Embattled former Gambian Interior minister undergoing trial in Switizerland for crimes against humanity charges committed in The Gambia, has broken his silence yesterday 9 January 2024 in Swiss court, bringing his championship of human rights and rule of law in The Gambia, while blaming his former boss for crimes he is alleged to have committed as Minister.

“It is essential to understand that, as Minister of the Interior, I had no operational powers. My prerogatives as Minister are described in the specifications you have on file… I played a purely political role and was always careful… never to interfere with the responsibilities of the heads of service, who had full operational responsibility. Both the Permanent Secretary of the Ministry and the heads of service were appointed by the President,” he told the court in an official response to the amended charges of indictment against him.

The former minister was making his first verbal reactions to the charges yesterday, brought against him by the Federal Prosecutor’s team and several plaintiffs who have been victims of his alleged acts of torture, sexual violence, extrajudicial killings and false imprisonment in The Gambia.

Following some new information available to the lawyers of the witnesses and the federal prosecutor, the charges were further amended to include new counts being pursued under crimes against humanity, prompting him to make a formal, written response through his lawyer.

Now 55, Ousman Sonko had already spent seven years in Swiss custody, three of which were formally spent under investigations. His lawyer has argued the “disproportional” length of Sonko’s detention, especially pointing to current health conditions of his client. Sonko is reportedly diabetic. He had also reported conditions of his detention, especially in regards to food; and the solitary confinement was also blamed for sight problems he reportedly developed during this time.

His lawyer claimed that Sonko suffered mental health problems and depression as a result of the conditions of his detention.

At the opening of the trial on Monday, his lawyer spoke for four hours, and had requested the amended indictment be invalidated. He is also demanding that no investigation be carried out into the second indictment, and that the trial be based only on the first indictment. That Switzerland had no jurisdiction over the charges before January 1, 2011 when the universal jurisdiction law came into force in that country.

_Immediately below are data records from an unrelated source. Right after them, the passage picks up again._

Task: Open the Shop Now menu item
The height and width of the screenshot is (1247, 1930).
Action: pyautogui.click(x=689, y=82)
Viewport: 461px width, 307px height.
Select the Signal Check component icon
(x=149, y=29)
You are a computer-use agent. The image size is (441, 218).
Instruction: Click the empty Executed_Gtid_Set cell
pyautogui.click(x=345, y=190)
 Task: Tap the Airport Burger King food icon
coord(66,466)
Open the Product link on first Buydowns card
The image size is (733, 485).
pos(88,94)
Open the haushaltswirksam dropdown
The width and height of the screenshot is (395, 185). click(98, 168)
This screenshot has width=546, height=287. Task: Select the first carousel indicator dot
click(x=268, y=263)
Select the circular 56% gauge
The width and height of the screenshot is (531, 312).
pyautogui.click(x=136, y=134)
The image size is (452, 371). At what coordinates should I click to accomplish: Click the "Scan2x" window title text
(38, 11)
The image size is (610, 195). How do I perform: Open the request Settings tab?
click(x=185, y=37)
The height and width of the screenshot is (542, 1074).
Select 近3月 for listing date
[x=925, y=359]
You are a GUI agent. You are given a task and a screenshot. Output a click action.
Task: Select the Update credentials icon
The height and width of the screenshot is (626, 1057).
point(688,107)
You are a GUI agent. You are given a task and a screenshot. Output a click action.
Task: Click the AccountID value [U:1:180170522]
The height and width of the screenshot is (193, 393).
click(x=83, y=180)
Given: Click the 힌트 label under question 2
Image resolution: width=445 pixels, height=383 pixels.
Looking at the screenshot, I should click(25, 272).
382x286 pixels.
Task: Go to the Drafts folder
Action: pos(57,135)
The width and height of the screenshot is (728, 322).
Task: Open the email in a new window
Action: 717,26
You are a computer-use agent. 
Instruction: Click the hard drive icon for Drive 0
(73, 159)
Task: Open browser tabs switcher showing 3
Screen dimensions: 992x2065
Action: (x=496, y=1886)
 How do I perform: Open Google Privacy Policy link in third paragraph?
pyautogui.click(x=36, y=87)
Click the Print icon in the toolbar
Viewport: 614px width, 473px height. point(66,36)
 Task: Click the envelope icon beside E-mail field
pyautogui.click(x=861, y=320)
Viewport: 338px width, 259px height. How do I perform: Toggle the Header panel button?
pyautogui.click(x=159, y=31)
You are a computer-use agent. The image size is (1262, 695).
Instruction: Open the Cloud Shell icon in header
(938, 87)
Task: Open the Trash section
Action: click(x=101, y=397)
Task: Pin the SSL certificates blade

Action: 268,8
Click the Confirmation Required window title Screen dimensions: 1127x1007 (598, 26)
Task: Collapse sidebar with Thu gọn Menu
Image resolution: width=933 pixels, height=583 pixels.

In his arguments, only charges subject to universal jurisdiction are eligible. However, prosecution and lawyers of witnesses also argued that crimes of humanity constitute an exception to the prohibition of retroactivity, especially when such crimes worsen in nature. Sonko faces charges of murder of AlmamoManneh: rape and sexual violence of a key witness, and other crimes of torture brought by some military officials of Gambia Army, women opposition politicians and some journalists – all of which are subject to Swiss criminal law.

Lawyers for the plaintiffs in response argued that Sonko’s lawyer’s strategy is to look for procedural errors in order to distract the court from what should actually be negotiated or established. “Procedural arguments are constructed to question the validity of the accusation: this is a diversionary tactic. Sonko was the Jammeh regime’s longest-serving senior official,” lawyers for the plaintiffs argued.

“Before 2011, these crimes were already punishable at the time they were committed. At the time they were recorded, crimes against humanity in the Swiss Criminal Code 2011 (Article 264 StGB) was not yet statute-barred. This means that they are not subject to the statute of limitations as crimes against humanity, and there is no violation of the prohibition of retroactivity,” the lawyers further argued.

Federal Prosecutor’s Office in addition: to the above arguments said responsibility for the said crimes are also based on the Anti-Torture Convention, which came intoforce in Switzerland in 1987 and requires the criminalization of all acts of torture.

The court, after all day of submissions from both defence lawyers and prosecutors, had decided that Sonko indeed had to answer for these crimes and that the court had jurisdiction to hear the case. He is therefore being questioned in the dock by afternoon of yesterday, into the evening.